Like a lot of Polish 17-year-olds, Mateusz Mach is into hip-hop.

"It is something I identify with," Mach says.

Unlike a lot of Polish 17-year-olds, he decided to turn his appreciation into an app business. After six months of work, he released Five, a messaging app for Android, iPhone, and Apple Watch that lets you and your friends throw one another custom hand signs, like the kind rappers throw.

It's meant to be quick, easy, and above all, fun. Mach says his friends use the app to tell one another how far away they are, using a commonly accepted translation for each hand signal. You can even send your custom signs via Facebook Messenger.

"It's faster than typing," Mach says.

It's a little bit like Yo.

"We are better than Yo," Mach says. "Definitely better than Yo."

17 MachMach and a team of two other contract coders spent the past six months working on Five, with the funding coming from a local investor for whom Mach had done some work before. His previous app, Sagepark.pl, which is currently down, had 10,000 users at its peak, Mach says.

The thing is that this silly app is finding some real-world use, according to the feedback Mach is getting from his users. On the Apple Watch, using hand signals lets you convey more meaning without an onlooker being able to guess what you're saying.

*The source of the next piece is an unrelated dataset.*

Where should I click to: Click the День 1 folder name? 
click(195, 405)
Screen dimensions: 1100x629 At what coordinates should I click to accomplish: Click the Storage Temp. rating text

And perhaps more important, it's a really great engine for communicating in International Sign Language (ISL). Mach says he has heard from deaf users who are using it to quickly communicate in a way that makes sense to them.

To that end, Mach is working on building in an ISL dictionary into the Five app, to quickly select words and their equivalents. If that works out, Mach isn't ruling out the possibility of making Five into a more complete ISL translator.

For now, Mach is splitting his time between working on Five and his time studying at an International Baccalaureate (IB) school — when I spoke to him, he was staying up late in his dorm.

In the future, Mach is taking Five on the road, preparing to show it off to customers and investors at the coming Bitspiration Festival in Warsaw, Poland.

He knows he wants a career in technology, and he certainly wouldn't mind if Five is the engine that gets him there.

"That might be cool, yeah," Mach says. "If only I can get money."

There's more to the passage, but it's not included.